This post was originally published on Medium and is republished here with permission of the author.
Behold the open industrial office space. At one moment, it feels like such a hip environment, bustling with easy communication and collaboration, innovation and headphones just behind every monitor. At another moment, the open office is the loudest, most annoying, distracting and unproductive environment one can imagine.
What if the open industrial office is just part of a larger misguided fantasy? What if this office style is hurting our employees working on the hardest problems—our high-performance employees (HPEs)?

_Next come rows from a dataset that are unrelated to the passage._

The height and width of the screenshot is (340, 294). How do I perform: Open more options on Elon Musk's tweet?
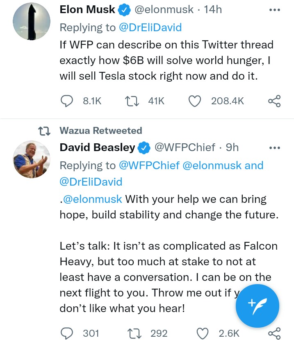pos(274,10)
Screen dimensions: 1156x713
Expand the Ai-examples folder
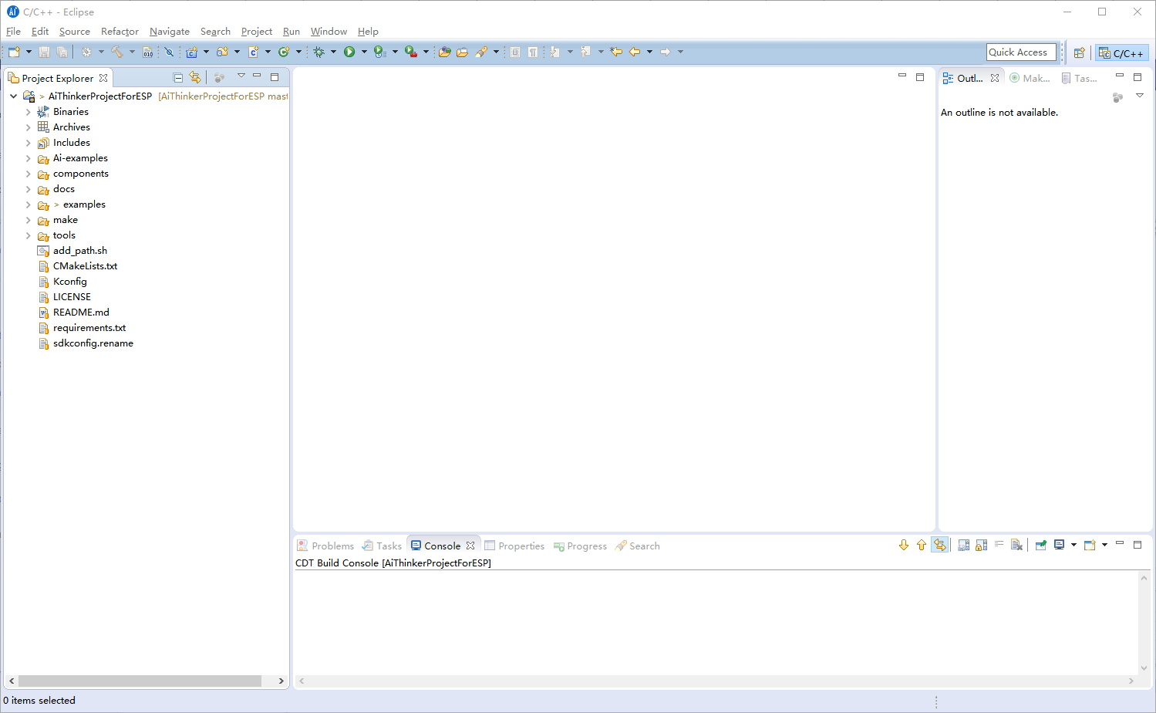29,158
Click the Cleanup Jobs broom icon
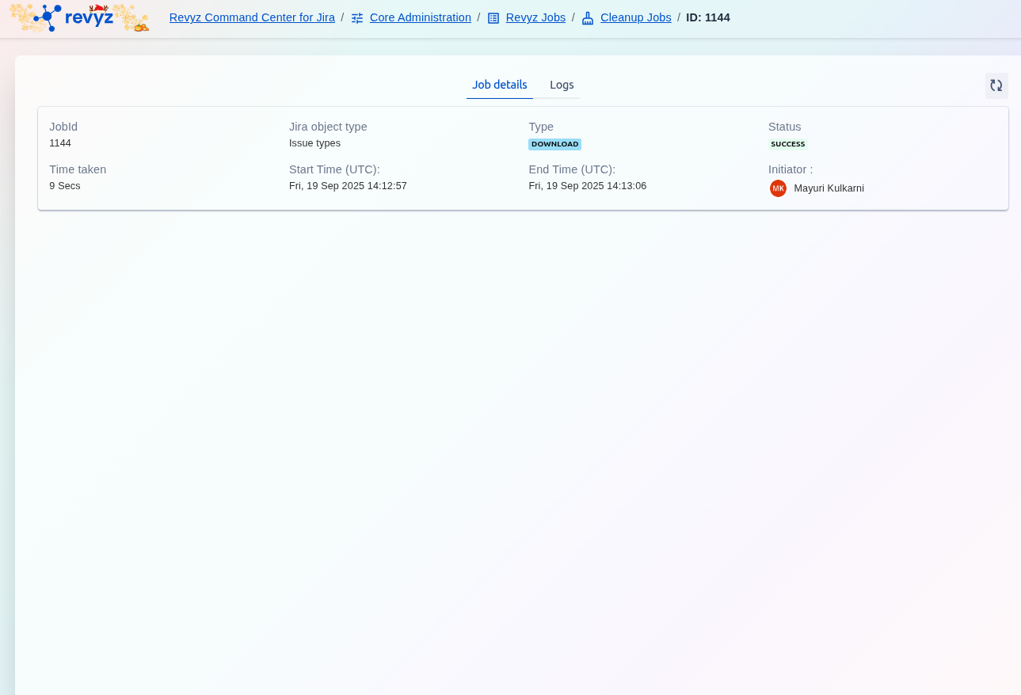Image resolution: width=1021 pixels, height=695 pixels. [x=588, y=18]
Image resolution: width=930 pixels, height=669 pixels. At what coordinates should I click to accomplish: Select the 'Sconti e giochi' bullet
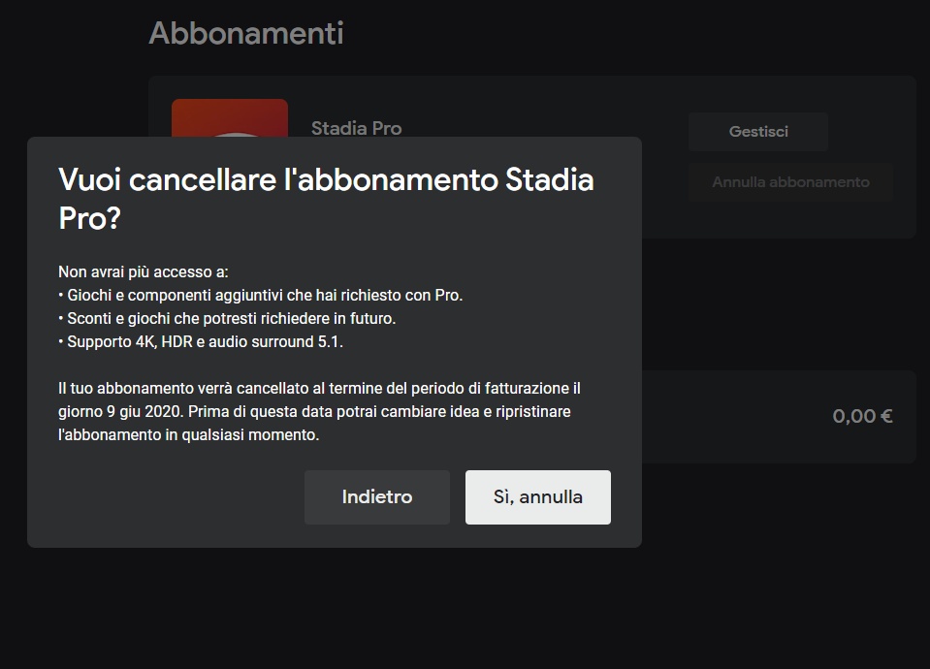pyautogui.click(x=227, y=318)
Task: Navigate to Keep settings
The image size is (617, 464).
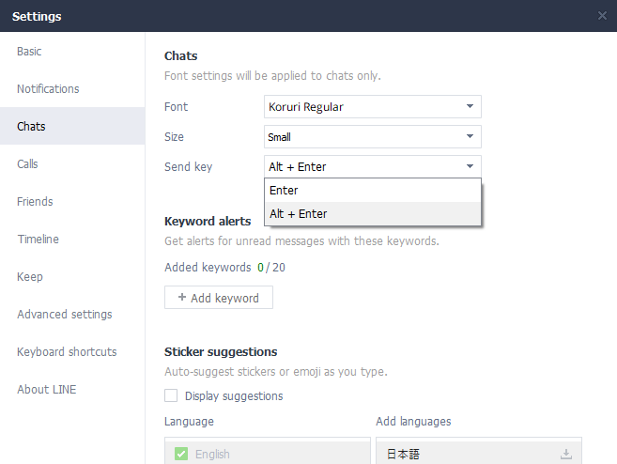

What if the open office is causing retention problems, and affecting the quality of our end products?
As I outlined in my HPE article, executives and high-performance employees tend to optimize against completely different trade and life principles—they generally have very different views of the world. This disconnect shows itself very clearly in the environmental conditions of our creative and technical offices.
My latest anonymous survey* shows that 58% of HPEs need more private spaces for problem solving, and 54% of HPEs find their office environment "too distracting."
(*With over 700 respondents from industries like Software, IT, Hardware, Financial Services, Creative, Marketing, Automotive, Architecture and Manufacturing.)
Without struggling to understand the principles of the HPE, executives risk building the most common environment for potential success, i.e. the easy and unimaginative solution rooted in a detached understanding of innovation as something hatched by fits of random social interaction and illumination—as opposed to understanding innovation as a sustainable and persistent framework that is cultivated, shepherded, maintained and reproduced over long periods of time.
In open environments, executives imagine social collaboration and surreal collision between disparate disciplines. Executives wish for the the next magical idea born from the random chaos of the corporate universe. To executives, easy access means easy sharing and easy success; we should always be able to yell at our coworkers within 25 feet whenever the mood strikes.
In contrast to many romanticized narratives, most HPE work involves just showing up every day and being consistent. Executives need to clearly separate everyday problem solving from the seeds of pure innovation.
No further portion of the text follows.